- Directed by: Jailani
- Written by: Jailani
- Produced by: Jailani K. Manikandan
- Starring: Jailani; Sona Heiden; Preethi Varma;
- Cinematography: K. V. Mani
- Edited by: Madhavan Rajesh Karna
- Music by: G. Sathya Prasath
- Production companies: 18th Cross Pictures MJD Productions
- Release date: 30 November 2007;
- Running time: 110 minutes
- Country: India
- Language: Tamil

= Kelvikuri =

Kelvikuri is a 2007 Indian Tamil language thriller film directed by Jailani. The film stars Jailani, Sona Heiden, and Preethi Varma, with Karikalan, Scissor Manohar, Sampath Ram, Mudhalvan Mahendran, and Viji playing supporting roles. The film was released on 30 November 2007.

==Plot==

The film begins with a severely injured man Bala (Jailani) sneaking into the house of the police commissioner Thirunavakkarasu (Mudhalvan Mahendran). His daughter Maya (Preethi Varma) gets ready to elope with her boyfriend. Bala makes his wife Shalini (Viji) and Maya captives with his gun and forces them to bring back Thirunavakkarasu. When Thirunavakkarasu comes home, Bala brutally attacks him and gets tied up with his chair. Bala asks him about his wife who was last seen in his police station for an enquiry. Bala then forces Thirunavakkarasu to call some of the police personals: three constables, one head constable and two sub-inspectors, to the house using the commissioner as his captive. Bala holds everyone as a hostage and starts to enquire them about the disappearance of his wife: Bala beats them up like a policeman would beat an ordinary citizen in a police lockup. The police force and the commando force surround the house.

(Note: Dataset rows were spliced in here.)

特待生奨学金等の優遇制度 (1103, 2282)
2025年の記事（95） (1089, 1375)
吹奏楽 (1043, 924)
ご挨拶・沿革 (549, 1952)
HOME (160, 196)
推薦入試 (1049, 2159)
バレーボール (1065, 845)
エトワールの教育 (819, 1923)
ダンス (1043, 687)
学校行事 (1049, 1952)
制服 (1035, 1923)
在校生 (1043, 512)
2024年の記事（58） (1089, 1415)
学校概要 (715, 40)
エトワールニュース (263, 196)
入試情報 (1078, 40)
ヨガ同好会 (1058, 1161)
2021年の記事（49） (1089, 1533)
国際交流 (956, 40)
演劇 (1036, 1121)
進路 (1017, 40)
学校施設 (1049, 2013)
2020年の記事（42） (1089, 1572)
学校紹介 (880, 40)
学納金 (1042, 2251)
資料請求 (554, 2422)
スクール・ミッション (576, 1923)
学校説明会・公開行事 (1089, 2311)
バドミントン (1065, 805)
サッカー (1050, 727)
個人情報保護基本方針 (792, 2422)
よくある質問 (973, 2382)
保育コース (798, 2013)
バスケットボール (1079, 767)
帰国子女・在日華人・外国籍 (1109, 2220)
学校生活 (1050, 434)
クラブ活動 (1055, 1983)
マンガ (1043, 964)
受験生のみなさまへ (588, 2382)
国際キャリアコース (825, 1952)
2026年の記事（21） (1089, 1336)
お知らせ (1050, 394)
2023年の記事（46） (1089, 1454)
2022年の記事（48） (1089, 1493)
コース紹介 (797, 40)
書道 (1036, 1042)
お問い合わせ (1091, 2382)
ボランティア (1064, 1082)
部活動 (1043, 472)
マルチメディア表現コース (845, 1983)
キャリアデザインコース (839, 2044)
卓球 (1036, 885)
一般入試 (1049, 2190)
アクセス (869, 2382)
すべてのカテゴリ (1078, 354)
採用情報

Bala who is urged to see his wife forces Thirunavakkarasu to speak to the police. Thirunavakkarasu orders the assistant commissioner Kathiresan (Karikalan) to kill him when he has the opportunity to. Bala then photographs the hostages and sent the photos via mail to all the media. The media comes to the place and the journalists start questioning Kathiresan, Karikalan has no other choice but to bring his wife in an ambulance. To stop all this masquerade, Bala orders him to show his wife on the spot. Kathiresan shows him and the media the body of his dead wife. The night, Ganja Samy (Scissor Manohar) comes to see Bala and tells him that he was in the police station when his wife was interrogated by the police.

His wife Divya (Sona Heiden) worked in a chit-fund company and one day, her boss ran away with all public money. The police started investigating the case and suspected Divya of stealing the money. The first day, the couple went to the police station and Divya gave her written statement to the constables in which she explained that she was innocent. The second day, Sub-inspector Rajendran (Sampath Ram) under the pressure of a politician asked the couple to come to the police station and started to threaten them, he then let them go home. The third day, he brought them to the police station and Bala was beaten up by Rajendran and the constables. In the meantime, Sub-inspector Bhanumathi (Raji) brutally tortured Divya in police lock-up and Divya died of her injuries. The police let Bala go and told him that Divya confessed guilt and had an affair with her former boss. Bala then met the commissioner Thirunavakkarasu and begged him to save his wife, but he chose to remain deaf to the men's pleas.

Bala exposes about the brutally of the police to the press. He then calls the minister and requests him an unbiased and dutiful interrogation in the police station and CCTV cameras inside the station. The following day, Bala is shot dead by Kathiresan and the minister promises to fulfil Bala's requests.

==Production==
Jailani, who was working in United Kingdom, made his directorial debut with Kelvikuri, which he co-produced and acted in. Sona Heiden made her debut as a heroine while Preethi Varma was selected as the second heroine.

==Soundtrack==

The film score and the soundtrack were composed by G. Sathya Prasath. The soundtrack features two tracks.

Tracklist
| No. | Title | Singer(s) | Length |
|---|---|---|---|
| 1. | "Un Kangal Pada Padavena" | Karthik, Vinaya | 5:04 |
| 2. | "Shala" | Subhashree | 2:00 |
| Total length: |  |  | 7:04 |

==Release and reception==
The film was released on 30 November 2007 alongside four other films. The film was initially denied censor certificate by Central Board of Film certification as they found the film for depicting police force in poor light.

A reviewer rated the film 3 out of 5 and said, "A brilliant effort to portray the dark side of our law and order system, the movie is worth appreciating. Though there are loose ends like a weak script and unrealistic scenes". Another reviewer called the film an "apt repartee", and praised the film's message, music and cinematography but criticised the direction. Another critic lauded the film's message and criticised the lack of logic. Chennai Online called it "a fairly engaging action-thriller with a pertinent message for the law enforcers".